(Element and text position data)
-- -- --
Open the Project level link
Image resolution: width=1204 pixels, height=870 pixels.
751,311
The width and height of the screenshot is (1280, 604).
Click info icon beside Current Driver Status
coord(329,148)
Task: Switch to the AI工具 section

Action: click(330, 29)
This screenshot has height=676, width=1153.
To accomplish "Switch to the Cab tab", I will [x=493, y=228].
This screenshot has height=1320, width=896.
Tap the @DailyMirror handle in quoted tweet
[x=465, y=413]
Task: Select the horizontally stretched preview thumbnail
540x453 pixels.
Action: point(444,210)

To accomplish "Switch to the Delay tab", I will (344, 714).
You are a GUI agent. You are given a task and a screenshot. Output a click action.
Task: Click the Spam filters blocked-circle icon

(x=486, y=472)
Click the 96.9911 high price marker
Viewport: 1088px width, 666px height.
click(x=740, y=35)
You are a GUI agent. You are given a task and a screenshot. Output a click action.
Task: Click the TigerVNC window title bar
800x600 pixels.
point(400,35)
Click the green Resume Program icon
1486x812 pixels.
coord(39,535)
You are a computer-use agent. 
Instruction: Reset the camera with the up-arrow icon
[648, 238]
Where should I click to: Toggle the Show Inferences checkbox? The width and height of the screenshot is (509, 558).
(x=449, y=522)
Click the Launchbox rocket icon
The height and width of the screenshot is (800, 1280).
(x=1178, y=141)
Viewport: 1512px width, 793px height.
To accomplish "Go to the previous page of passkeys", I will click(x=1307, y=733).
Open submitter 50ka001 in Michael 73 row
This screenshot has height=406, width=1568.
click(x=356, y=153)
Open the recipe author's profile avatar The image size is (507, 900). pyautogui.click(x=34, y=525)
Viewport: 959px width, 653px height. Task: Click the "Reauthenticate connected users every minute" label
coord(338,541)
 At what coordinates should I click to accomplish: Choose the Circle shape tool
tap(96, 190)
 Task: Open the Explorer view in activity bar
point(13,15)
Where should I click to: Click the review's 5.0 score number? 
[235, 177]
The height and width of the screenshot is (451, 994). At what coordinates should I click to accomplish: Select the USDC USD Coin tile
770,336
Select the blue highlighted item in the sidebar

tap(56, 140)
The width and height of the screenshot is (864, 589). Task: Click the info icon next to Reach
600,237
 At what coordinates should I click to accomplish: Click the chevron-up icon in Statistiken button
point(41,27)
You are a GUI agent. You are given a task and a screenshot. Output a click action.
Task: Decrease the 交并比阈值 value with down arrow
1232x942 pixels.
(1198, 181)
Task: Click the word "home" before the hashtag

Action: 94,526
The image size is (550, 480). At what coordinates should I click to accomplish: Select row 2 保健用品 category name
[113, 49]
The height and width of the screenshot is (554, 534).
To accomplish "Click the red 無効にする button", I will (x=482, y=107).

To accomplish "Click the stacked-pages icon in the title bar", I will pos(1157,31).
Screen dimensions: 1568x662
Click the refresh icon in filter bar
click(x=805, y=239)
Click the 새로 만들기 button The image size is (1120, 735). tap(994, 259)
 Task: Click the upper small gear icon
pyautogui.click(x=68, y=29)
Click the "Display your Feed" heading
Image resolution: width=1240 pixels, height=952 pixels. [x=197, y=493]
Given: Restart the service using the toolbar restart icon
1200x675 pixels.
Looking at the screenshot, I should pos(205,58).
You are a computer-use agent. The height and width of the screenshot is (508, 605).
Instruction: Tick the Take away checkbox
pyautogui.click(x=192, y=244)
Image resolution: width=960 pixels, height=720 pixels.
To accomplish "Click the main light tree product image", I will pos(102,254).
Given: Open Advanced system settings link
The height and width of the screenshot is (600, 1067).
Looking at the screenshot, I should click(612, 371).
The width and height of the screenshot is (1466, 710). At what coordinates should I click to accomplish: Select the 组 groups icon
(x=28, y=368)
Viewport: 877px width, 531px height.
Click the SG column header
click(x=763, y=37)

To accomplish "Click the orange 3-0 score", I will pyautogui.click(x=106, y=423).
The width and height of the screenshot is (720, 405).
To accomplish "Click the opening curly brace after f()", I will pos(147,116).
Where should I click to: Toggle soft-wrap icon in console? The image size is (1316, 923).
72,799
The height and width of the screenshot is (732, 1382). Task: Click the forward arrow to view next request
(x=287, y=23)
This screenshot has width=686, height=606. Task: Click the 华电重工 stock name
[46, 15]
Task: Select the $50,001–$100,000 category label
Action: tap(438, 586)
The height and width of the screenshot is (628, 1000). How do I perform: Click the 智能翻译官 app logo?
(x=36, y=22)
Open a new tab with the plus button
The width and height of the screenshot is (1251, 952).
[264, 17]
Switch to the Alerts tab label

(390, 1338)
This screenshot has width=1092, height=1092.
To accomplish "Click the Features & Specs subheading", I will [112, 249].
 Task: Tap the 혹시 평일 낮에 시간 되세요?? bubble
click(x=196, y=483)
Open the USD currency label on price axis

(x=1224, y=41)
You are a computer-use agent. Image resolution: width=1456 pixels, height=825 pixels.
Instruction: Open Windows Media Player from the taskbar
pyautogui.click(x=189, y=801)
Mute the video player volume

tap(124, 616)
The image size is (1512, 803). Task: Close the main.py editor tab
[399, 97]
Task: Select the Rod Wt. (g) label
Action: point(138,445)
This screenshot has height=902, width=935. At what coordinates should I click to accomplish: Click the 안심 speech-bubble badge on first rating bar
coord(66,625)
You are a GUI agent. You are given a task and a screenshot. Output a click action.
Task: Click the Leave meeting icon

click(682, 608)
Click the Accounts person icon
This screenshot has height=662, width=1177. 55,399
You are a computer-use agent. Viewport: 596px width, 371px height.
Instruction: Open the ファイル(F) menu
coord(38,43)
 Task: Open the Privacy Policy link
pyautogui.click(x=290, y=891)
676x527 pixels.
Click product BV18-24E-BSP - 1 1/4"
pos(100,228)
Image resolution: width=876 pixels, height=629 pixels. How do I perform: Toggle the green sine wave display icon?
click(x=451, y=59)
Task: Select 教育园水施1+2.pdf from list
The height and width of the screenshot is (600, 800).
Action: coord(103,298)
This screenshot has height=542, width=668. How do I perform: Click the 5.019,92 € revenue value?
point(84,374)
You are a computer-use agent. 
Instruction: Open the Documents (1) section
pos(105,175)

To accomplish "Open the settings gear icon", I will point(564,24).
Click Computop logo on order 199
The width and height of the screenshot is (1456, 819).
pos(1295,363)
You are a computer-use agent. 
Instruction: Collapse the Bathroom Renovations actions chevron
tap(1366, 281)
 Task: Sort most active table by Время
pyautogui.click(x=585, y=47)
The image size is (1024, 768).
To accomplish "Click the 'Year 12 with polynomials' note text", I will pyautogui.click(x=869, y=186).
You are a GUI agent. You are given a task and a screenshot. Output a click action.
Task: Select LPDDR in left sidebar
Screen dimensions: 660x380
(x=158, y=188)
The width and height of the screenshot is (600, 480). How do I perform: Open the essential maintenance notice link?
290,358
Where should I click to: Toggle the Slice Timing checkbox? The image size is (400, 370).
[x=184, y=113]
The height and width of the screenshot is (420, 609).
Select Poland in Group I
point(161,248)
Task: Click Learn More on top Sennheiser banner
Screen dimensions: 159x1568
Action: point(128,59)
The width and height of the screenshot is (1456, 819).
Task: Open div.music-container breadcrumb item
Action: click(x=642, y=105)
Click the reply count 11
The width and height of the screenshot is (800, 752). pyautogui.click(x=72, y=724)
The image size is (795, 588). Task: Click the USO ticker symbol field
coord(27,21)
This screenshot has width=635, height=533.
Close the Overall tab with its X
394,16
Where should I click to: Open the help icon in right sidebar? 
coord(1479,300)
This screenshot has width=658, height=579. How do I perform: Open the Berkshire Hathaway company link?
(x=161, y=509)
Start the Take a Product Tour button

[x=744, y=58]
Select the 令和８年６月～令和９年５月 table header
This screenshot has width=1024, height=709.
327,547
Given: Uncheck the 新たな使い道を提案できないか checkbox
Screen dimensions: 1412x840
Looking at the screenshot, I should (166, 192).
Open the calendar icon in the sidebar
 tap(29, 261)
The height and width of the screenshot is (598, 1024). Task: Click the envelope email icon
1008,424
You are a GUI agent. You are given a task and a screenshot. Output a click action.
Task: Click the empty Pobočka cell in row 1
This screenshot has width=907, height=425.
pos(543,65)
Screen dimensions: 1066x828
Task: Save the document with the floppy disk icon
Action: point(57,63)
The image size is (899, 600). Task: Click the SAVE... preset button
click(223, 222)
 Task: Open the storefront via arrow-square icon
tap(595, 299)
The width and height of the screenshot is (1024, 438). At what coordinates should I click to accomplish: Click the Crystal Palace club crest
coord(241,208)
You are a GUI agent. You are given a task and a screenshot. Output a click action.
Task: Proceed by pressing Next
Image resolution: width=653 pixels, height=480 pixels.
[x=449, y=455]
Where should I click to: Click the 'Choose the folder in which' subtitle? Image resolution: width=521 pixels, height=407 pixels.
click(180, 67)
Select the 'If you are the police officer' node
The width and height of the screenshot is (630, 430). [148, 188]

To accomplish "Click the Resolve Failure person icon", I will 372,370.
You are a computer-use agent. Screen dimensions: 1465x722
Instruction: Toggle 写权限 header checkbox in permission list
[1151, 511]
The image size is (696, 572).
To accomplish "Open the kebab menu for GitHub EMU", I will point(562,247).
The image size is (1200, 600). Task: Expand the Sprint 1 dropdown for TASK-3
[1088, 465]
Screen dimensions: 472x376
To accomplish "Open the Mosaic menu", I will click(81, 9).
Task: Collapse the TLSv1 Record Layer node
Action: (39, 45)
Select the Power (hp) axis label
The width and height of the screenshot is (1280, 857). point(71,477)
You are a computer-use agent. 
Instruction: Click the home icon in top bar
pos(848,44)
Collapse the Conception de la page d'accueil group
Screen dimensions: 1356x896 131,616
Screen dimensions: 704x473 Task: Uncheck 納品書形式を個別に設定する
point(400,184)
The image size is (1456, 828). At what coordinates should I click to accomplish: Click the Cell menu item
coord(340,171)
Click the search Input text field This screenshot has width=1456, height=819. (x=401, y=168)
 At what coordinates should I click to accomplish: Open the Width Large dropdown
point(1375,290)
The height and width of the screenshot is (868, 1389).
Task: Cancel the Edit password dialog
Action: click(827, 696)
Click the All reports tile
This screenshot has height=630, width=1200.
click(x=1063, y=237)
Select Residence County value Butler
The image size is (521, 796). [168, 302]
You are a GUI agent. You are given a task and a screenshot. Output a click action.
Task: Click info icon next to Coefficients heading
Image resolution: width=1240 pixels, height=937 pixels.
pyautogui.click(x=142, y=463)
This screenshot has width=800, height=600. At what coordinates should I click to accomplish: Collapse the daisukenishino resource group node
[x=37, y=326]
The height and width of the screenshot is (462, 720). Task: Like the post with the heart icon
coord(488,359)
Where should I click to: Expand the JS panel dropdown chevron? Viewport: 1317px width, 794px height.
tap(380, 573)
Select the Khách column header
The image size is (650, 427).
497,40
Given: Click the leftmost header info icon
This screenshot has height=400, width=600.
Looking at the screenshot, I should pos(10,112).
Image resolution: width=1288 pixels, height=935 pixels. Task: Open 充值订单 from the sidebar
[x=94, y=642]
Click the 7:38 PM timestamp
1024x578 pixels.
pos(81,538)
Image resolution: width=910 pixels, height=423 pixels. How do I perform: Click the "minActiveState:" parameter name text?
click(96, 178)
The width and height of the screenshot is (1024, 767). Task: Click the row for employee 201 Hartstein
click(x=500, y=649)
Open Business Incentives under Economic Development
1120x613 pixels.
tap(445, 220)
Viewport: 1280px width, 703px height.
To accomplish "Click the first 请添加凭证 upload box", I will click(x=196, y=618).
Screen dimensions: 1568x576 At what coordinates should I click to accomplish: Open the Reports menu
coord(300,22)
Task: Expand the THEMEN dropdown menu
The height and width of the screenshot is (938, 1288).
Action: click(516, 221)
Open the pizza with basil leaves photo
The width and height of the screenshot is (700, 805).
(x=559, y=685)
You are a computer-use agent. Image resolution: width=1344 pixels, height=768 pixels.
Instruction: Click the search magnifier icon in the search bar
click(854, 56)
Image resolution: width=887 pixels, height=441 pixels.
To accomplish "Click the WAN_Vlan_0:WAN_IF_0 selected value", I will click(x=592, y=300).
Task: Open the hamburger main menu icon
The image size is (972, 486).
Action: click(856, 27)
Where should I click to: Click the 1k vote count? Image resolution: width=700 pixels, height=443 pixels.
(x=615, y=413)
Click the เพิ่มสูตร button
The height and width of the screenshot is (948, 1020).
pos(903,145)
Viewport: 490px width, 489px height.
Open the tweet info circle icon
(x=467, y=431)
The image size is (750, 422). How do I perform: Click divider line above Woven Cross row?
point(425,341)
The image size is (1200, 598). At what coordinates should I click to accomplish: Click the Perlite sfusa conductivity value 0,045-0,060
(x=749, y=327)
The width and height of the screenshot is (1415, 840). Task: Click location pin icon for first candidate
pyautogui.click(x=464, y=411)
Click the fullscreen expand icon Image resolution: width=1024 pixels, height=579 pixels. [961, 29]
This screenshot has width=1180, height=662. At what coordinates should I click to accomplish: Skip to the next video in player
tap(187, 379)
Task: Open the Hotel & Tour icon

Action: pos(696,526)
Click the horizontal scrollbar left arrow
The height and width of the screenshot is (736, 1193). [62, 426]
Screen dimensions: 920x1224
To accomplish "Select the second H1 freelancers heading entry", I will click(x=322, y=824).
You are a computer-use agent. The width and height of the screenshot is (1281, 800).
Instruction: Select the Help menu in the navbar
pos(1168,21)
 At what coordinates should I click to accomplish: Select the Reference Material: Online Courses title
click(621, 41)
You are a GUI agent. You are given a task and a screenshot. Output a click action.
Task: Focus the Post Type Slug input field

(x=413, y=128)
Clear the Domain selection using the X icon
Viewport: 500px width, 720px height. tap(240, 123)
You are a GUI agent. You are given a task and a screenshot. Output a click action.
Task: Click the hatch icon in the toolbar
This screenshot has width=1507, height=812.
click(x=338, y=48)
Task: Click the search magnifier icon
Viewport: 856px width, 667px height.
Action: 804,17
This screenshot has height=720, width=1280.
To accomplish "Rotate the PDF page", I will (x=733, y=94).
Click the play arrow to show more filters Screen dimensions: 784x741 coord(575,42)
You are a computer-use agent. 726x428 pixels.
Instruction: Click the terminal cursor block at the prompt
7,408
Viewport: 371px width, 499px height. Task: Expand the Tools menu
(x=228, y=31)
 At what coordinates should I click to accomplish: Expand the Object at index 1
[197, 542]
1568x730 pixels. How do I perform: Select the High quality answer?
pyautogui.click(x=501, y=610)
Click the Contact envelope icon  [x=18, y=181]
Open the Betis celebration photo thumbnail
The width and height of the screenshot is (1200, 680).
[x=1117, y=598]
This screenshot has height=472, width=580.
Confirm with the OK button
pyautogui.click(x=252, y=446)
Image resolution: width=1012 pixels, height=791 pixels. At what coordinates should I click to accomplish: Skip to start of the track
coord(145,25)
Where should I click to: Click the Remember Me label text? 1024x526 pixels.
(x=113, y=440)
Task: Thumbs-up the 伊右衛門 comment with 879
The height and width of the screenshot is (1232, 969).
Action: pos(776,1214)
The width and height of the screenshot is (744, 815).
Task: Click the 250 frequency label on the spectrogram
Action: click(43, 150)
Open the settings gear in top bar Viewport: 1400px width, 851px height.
-- -- --
[Challenge] Rewrite the records from the line with "Click the เพิ่มสูตร button" up to and including the line with "The height and width of the screenshot is (736, 1193).", swapping "icon" for "symbol" and leaving everything else unchanged.

[Task response]
Click the เพิ่มสูตร button
The height and width of the screenshot is (948, 1020).
pos(903,145)
Viewport: 490px width, 489px height.
Open the tweet info circle symbol
(x=467, y=431)
The image size is (750, 422). How do I perform: Click divider line above Woven Cross row?
point(425,341)
The image size is (1200, 598). At what coordinates should I click to accomplish: Click the Perlite sfusa conductivity value 0,045-0,060
(x=749, y=327)
The width and height of the screenshot is (1415, 840). Task: Click location pin symbol for first candidate
pyautogui.click(x=464, y=411)
Click the fullscreen expand symbol Image resolution: width=1024 pixels, height=579 pixels. [961, 29]
This screenshot has width=1180, height=662. At what coordinates should I click to accomplish: Skip to the next video in player
tap(187, 379)
Task: Open the Hotel & Tour symbol

Action: pos(696,526)
Click the horizontal scrollbar left arrow
The height and width of the screenshot is (736, 1193). [62, 426]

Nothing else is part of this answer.